The patient will begin individual supportive therapy then advance to family and peer group supportive therapy depending on level of improvement. The patient’s mother will receive an educational pamphlet, as well as assignments and a follow-up consultation, on themes that will aid in the healing and coping process. Patient will be started on fluoxetine (Prozac). An initial dose of 10 mg/day then increased to 20 mg/day after 1 week. Education and side effects of medication was provided for mother and son. Bedwetting can be avoided by limiting how much a child drinks in the evening, avoiding caffeinated meals and beverages, and promoting regular toilet usage throughout the day. Mother was told to wake the patient up at night to urinate and to make sure the patient's clothing were changed before going to school in the morning.

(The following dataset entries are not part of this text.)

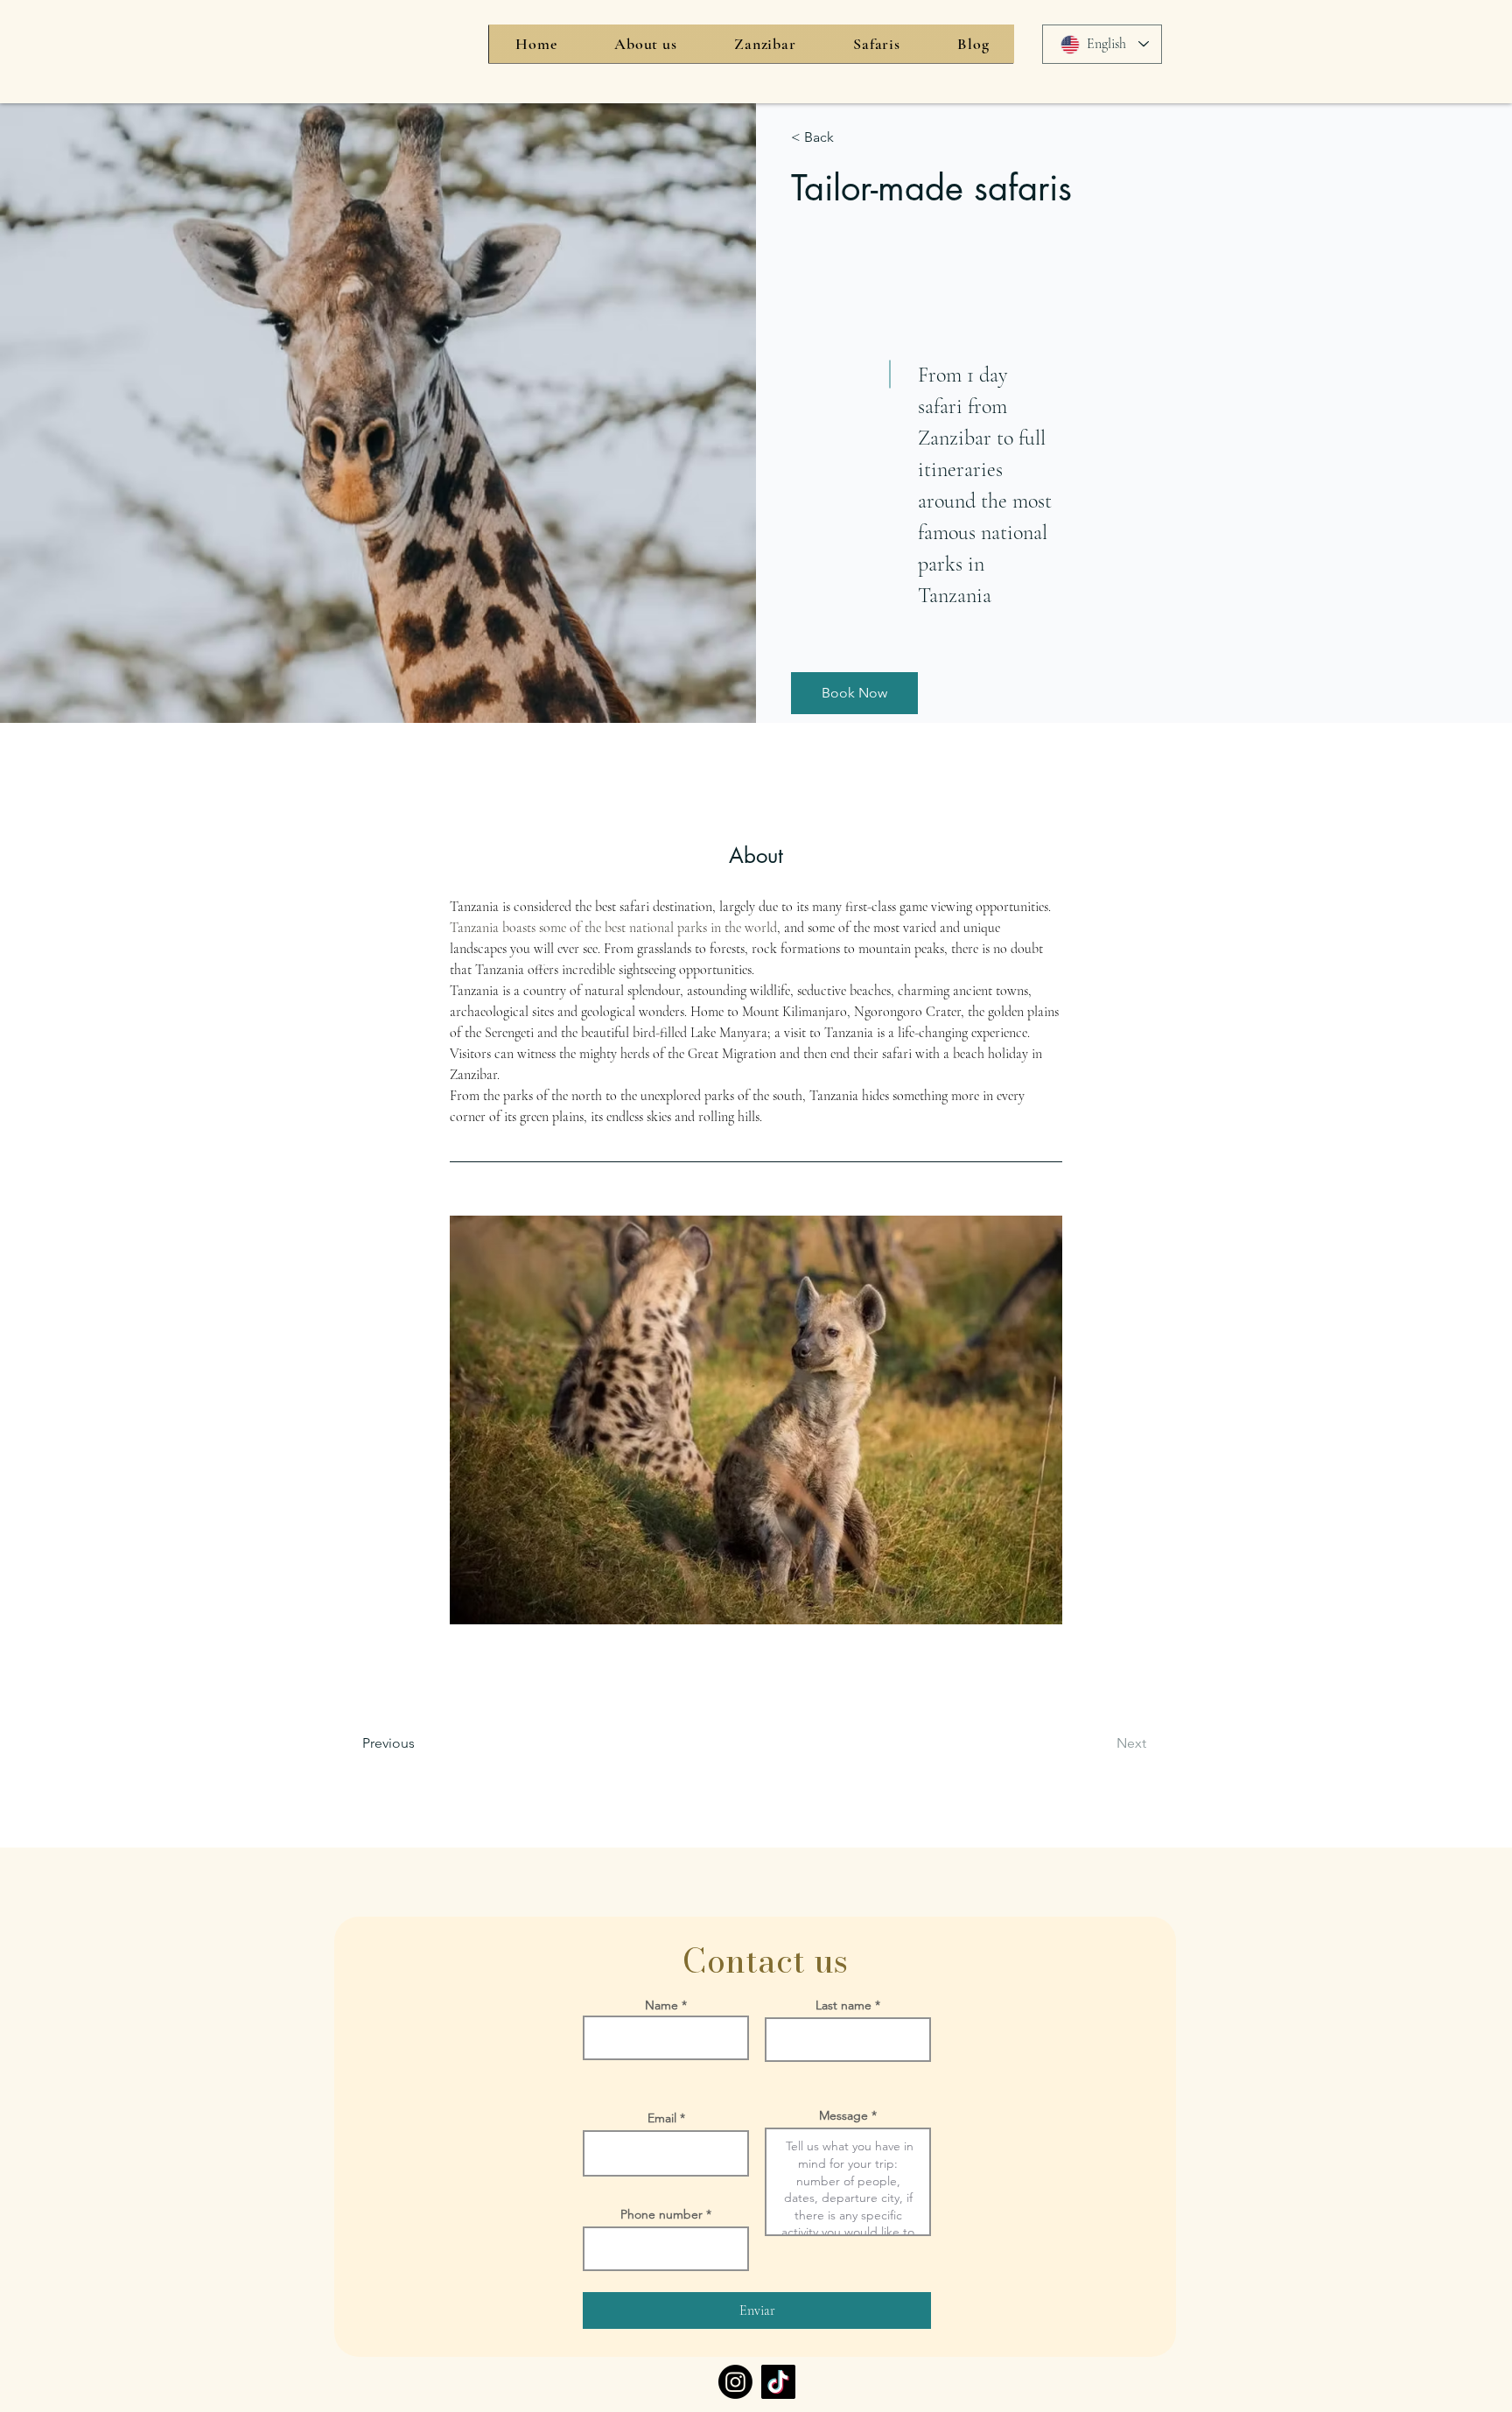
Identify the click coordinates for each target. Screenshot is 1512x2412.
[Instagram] (735, 2382)
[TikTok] (778, 2382)
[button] (854, 693)
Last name (844, 2005)
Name (661, 2005)
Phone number (661, 2214)
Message (843, 2115)
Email (662, 2118)
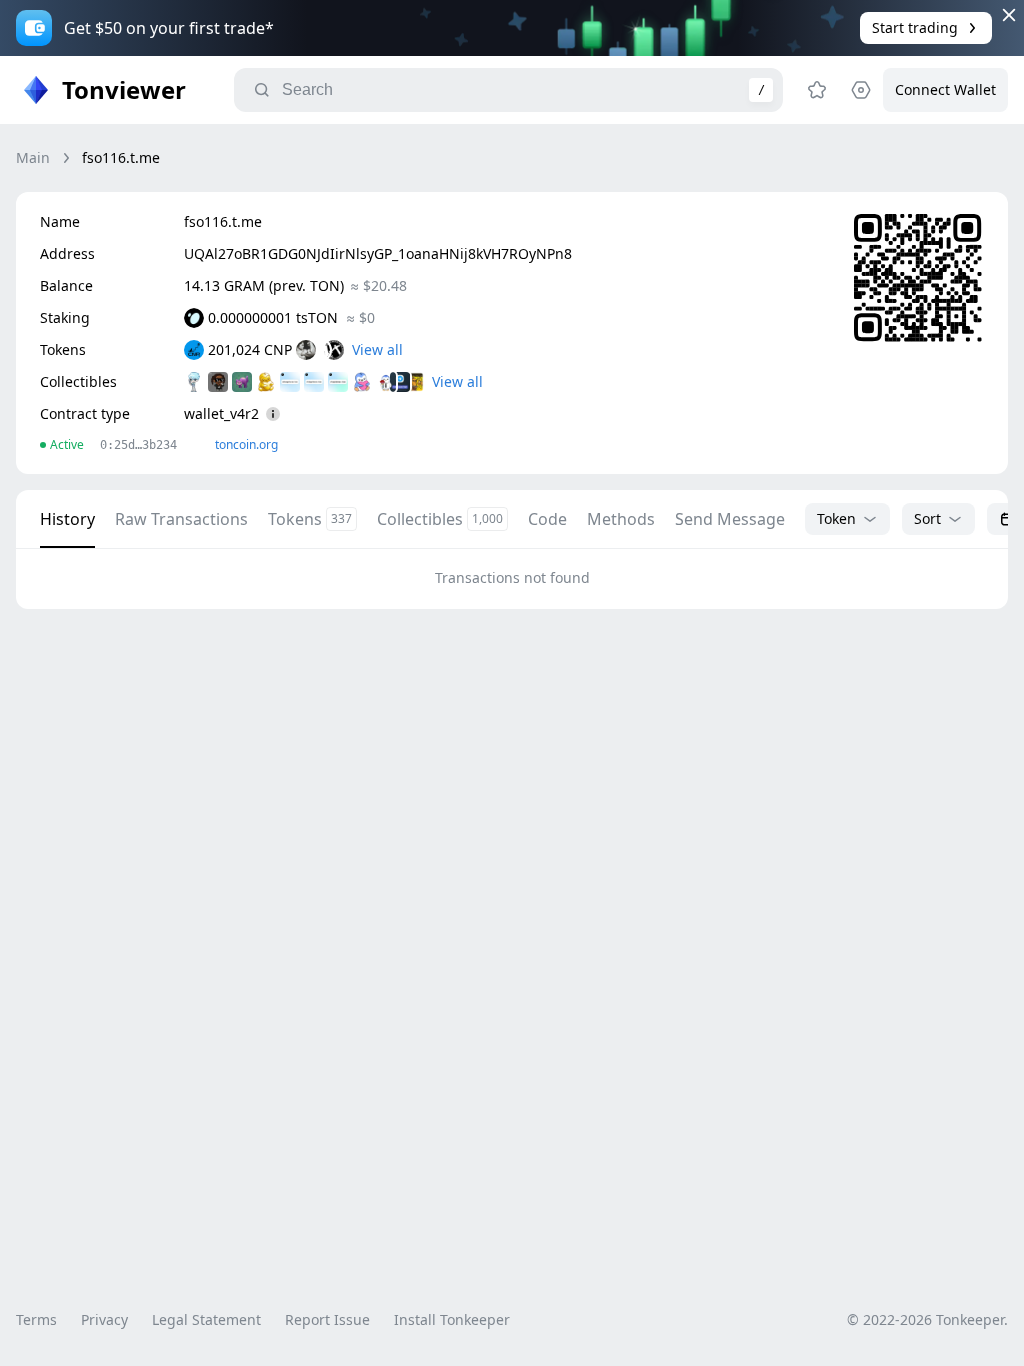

Personal hygiene assistance should be provided to the patient. In case of emergency, the provider provided patient with helpful phone numbers: 911 for emergencies and the Client's Crisis Line. Reports from doctors and therapists were evaluated for mutual and collaborative understanding and for continuity of care. Patient’s mother was educated and was advised to call their primary care physician or go to the nearest emergency department if they had any questions or concerns about the development of any undesirable or unexpected outcome or side effects. Every 30 days, patient must return to psych tele-appointments for continuity of care and for provider to monitor progress and outcome of treatment but patient will return a week after starting Prozac for adjustment of dosing and to monitor improvement.